Mercurial is widely used enough that we should probably support it. Mercurial will actually be harder to do correctly than git, because an .hgignore file can support both regexes and globs. An .hgignore file can also specify _subincludes_, which include ignore patterns in a sub-directory (as opposed to git, which will read .gitignore files in sub-directories automatically).
Thankfully, ripgrep translates all globs to regexes, so we should be able to support Mercurial without too much trouble.
See: hg help hgignore and hg help patterns.

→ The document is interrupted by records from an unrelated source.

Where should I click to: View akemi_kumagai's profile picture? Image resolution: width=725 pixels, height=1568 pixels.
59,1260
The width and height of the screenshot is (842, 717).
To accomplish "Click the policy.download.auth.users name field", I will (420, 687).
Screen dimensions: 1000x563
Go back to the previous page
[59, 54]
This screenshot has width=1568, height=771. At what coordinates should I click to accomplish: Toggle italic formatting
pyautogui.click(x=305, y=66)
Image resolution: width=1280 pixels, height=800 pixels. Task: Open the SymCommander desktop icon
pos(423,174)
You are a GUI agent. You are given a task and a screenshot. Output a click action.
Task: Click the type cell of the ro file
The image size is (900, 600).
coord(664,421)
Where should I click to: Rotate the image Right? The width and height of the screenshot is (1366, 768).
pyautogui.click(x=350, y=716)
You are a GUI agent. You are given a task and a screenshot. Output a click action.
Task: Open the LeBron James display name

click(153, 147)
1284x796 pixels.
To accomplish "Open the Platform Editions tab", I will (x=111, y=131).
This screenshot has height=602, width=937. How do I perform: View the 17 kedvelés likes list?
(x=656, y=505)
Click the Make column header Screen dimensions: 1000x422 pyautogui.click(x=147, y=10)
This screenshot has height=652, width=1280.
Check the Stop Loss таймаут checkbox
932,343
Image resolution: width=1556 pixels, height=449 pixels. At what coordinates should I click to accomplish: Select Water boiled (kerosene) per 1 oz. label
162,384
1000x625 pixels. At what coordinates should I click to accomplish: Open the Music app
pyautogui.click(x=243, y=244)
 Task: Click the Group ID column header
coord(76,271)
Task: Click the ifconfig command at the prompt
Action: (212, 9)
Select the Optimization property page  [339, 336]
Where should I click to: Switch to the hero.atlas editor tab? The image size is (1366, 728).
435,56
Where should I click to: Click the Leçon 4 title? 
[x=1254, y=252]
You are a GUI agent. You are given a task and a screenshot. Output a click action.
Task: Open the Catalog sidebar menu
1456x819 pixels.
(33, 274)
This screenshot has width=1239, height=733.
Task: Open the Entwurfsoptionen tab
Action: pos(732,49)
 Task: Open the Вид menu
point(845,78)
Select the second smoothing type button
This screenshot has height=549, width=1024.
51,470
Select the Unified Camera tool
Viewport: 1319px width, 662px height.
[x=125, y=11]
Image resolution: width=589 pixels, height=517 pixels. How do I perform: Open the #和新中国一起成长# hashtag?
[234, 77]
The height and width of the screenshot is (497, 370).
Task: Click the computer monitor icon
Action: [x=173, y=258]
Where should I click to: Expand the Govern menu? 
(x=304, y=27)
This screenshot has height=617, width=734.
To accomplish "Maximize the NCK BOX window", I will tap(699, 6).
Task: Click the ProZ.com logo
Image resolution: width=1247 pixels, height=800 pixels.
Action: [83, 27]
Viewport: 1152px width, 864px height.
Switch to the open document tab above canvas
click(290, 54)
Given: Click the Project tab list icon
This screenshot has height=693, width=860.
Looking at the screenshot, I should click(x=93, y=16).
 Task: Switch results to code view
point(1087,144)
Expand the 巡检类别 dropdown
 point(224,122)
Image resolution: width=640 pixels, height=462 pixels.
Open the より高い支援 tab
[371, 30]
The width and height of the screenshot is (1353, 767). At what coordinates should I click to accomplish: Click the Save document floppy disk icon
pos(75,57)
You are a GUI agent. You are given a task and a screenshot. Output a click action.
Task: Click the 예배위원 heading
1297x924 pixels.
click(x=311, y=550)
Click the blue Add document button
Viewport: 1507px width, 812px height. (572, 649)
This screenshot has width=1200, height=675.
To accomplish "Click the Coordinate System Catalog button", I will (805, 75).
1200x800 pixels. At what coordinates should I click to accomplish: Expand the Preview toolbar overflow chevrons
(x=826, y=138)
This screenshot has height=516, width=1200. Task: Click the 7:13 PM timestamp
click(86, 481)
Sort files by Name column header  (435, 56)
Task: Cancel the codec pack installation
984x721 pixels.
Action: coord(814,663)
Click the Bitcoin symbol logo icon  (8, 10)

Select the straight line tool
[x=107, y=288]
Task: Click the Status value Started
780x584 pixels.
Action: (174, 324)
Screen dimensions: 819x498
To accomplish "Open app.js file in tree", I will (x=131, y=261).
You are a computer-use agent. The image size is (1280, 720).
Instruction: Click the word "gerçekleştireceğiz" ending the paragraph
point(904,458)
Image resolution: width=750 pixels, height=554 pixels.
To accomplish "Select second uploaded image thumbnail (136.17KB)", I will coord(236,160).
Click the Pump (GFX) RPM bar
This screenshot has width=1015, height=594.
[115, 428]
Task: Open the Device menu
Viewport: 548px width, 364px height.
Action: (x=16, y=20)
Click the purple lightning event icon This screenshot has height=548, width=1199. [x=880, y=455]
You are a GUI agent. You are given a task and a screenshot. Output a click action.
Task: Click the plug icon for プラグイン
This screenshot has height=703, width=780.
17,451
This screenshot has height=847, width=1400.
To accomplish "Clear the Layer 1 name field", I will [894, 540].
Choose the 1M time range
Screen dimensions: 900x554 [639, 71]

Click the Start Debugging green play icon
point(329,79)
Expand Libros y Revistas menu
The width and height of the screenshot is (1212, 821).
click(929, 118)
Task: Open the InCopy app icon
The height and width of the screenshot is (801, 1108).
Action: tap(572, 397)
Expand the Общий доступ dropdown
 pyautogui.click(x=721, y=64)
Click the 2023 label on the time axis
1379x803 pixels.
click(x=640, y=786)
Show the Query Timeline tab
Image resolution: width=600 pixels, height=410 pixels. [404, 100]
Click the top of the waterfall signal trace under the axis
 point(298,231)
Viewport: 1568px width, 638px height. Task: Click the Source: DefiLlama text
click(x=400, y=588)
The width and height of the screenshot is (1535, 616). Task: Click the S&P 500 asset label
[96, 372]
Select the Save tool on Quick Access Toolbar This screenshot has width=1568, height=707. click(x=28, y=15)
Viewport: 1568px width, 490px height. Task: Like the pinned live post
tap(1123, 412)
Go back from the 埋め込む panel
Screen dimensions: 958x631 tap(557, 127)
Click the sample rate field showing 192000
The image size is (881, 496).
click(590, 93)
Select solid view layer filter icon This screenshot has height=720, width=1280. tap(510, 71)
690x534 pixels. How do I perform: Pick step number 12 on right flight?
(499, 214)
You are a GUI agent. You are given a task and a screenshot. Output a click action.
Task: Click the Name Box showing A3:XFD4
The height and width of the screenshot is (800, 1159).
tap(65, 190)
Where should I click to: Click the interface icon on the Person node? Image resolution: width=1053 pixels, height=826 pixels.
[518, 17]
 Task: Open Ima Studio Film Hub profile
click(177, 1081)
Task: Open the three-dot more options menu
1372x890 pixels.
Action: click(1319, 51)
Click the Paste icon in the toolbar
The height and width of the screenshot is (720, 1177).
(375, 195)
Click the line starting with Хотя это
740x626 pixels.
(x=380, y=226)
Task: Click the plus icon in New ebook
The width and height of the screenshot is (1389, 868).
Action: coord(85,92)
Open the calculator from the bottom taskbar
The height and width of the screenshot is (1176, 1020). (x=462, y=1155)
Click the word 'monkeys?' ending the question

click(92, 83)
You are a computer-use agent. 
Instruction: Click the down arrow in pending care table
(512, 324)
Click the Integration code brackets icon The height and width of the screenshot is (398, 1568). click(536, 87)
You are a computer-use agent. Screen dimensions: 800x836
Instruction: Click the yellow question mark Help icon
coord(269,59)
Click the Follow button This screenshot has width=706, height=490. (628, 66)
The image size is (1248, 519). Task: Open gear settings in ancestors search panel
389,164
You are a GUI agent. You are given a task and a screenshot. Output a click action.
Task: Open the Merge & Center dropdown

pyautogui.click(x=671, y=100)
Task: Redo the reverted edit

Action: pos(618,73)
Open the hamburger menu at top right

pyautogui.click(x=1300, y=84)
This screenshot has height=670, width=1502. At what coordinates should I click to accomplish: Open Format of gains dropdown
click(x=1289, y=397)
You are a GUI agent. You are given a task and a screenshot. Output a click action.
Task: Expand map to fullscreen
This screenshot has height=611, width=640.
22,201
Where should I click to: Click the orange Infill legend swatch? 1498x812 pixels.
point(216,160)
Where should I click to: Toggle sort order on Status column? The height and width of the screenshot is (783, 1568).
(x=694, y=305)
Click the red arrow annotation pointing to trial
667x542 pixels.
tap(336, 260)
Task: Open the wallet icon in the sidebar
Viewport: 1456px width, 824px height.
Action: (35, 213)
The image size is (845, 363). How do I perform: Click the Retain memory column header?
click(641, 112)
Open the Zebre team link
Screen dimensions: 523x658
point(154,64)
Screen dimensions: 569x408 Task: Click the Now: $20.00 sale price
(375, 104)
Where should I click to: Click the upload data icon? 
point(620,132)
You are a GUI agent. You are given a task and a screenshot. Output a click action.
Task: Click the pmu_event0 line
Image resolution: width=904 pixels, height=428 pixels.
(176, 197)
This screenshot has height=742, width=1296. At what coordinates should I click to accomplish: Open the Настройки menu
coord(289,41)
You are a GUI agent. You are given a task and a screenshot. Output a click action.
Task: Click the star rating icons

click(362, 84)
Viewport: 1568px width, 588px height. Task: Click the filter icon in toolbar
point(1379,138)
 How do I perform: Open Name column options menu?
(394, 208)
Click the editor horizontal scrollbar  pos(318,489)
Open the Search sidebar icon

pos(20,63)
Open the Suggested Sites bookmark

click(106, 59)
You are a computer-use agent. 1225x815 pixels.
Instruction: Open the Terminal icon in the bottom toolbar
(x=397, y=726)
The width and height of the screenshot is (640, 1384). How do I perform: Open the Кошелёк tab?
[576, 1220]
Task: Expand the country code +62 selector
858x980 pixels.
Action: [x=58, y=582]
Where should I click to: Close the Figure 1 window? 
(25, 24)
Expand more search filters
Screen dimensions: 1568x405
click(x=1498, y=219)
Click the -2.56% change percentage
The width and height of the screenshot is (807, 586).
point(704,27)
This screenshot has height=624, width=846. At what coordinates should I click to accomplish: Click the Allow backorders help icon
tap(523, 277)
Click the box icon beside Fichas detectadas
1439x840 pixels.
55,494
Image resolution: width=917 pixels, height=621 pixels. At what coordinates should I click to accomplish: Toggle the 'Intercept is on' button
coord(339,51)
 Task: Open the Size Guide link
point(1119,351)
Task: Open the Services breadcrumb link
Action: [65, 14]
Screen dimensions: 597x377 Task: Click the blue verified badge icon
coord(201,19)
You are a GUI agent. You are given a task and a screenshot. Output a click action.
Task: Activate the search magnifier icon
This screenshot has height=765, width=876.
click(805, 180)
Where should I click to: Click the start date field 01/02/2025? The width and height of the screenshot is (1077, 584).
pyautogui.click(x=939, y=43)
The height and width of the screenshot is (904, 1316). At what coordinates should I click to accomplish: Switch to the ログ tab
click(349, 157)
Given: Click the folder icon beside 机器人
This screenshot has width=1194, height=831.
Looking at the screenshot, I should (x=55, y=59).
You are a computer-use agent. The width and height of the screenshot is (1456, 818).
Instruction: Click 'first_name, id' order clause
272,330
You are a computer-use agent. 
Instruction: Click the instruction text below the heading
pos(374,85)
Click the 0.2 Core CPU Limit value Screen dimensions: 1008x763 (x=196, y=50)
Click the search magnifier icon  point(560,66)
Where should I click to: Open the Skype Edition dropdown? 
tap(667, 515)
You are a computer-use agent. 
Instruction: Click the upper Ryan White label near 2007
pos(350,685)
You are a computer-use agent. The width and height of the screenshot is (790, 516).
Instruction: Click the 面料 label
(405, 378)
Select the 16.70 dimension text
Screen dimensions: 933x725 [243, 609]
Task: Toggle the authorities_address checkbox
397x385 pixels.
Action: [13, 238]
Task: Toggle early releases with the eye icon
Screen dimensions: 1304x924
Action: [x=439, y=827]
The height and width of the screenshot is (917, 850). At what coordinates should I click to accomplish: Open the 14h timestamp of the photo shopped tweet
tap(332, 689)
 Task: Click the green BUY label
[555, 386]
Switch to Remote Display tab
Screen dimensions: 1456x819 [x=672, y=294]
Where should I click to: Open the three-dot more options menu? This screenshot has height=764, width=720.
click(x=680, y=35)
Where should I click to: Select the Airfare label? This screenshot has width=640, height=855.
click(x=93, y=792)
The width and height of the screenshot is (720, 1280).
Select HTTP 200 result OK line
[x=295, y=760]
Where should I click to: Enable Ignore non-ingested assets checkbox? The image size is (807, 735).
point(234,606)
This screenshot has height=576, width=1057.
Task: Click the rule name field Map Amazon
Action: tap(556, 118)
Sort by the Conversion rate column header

I'll see if I can do some work on this
If someone wanted to work on this, I'd be happy to mentor it. I think the code in this portion of ripgrep is isolated well enough that someone could truly focus on just the Mercurial ignore files and not too much else. I would be OK with this being done in multiple PRs. I would also be OK with partial support (e.g., "only .hgignore files with globs are supported") so long as there's a clear path to implementing complete support.
The first step would be to add a new hgignore submodule to the ignore crate. It should roughly mirror the existing gitignore submodule, although hgignore itself operates slightly differently than gitignore, and that could impact the API.
@BurntSushi I would love to have the mercurial support in the ripgrep, yesterday I compiled a version that ignore globs from a projects .hgignore https://github.com/kalekseev/ripgrep. For now it's mostly copy-paste of gitignore code. I don't have any rust experience so not sure how far I can get with the task but I'm going to try to add support for hgignore specific features in the next couple of weeks and then create a PR.
@kalekseev Mercurial support would be great. Do note that both regexes and globs are supported, and I'd expect there to be plenty of subtle differences between gitignore and hgignore. So I think there needs to be lots of tests. If Mercurial has a test suite we can borrow from, that'd be great. :-)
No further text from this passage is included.